**GOAL OF THE EXERCISE**
Return a faithful copy of all the entries, omitting the images.

**PROVIDED ENTRIES**

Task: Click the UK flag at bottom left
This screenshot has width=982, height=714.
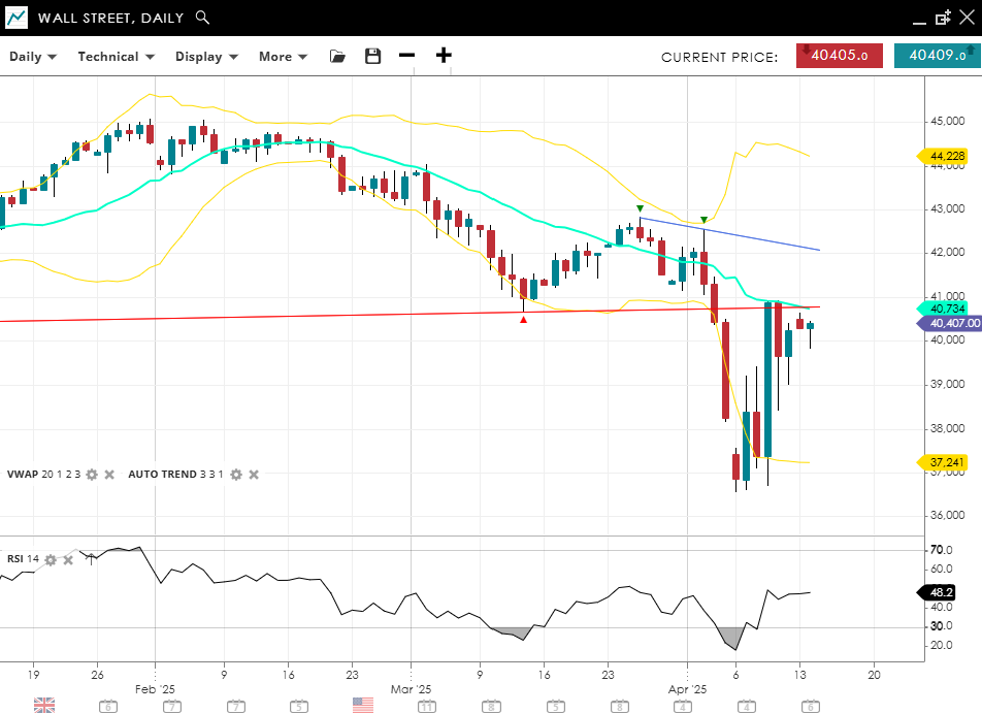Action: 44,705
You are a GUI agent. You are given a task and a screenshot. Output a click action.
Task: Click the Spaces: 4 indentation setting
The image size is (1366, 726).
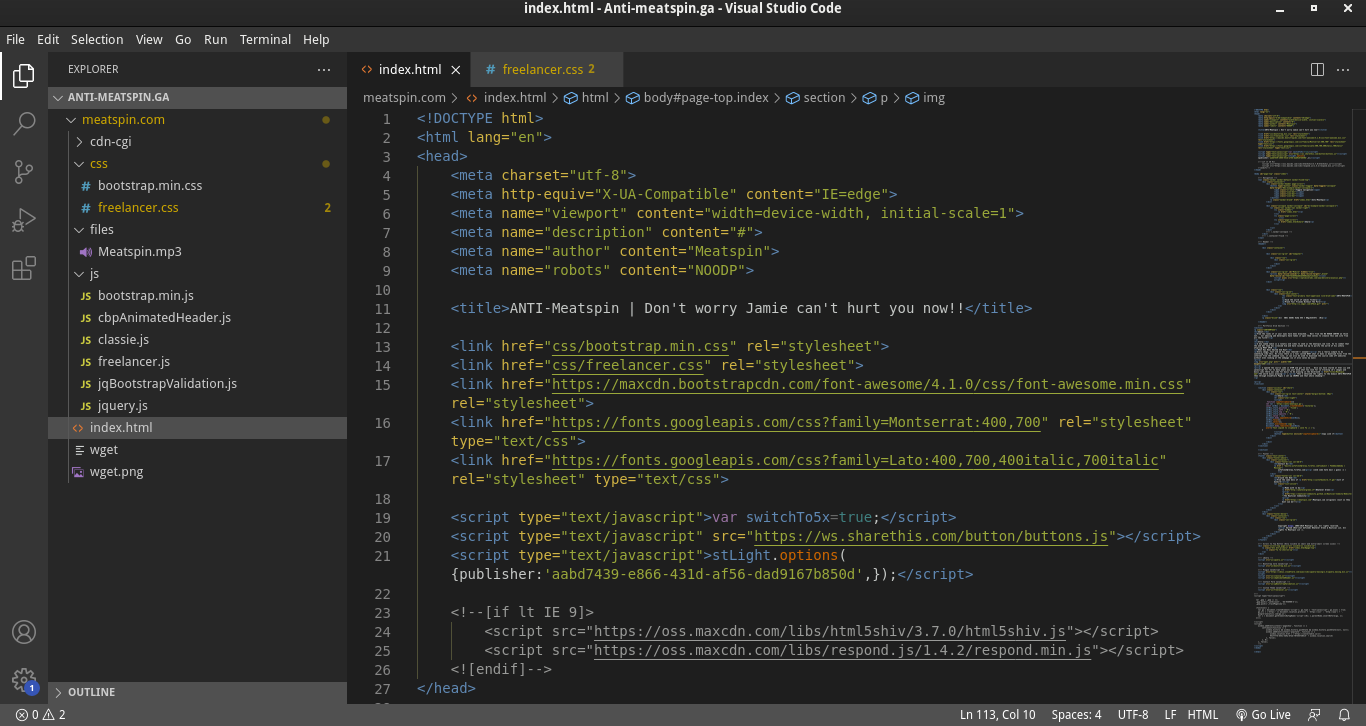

**SOLUTION FOR THIS PROBLEM**
Task: Click the UK flag at bottom left
This screenshot has width=982, height=714.
Action: 44,705
You are a GUI agent. You are given a task and a screenshot. Output a click action.
Task: Click the Spaces: 4 indentation setting
The image size is (1366, 726).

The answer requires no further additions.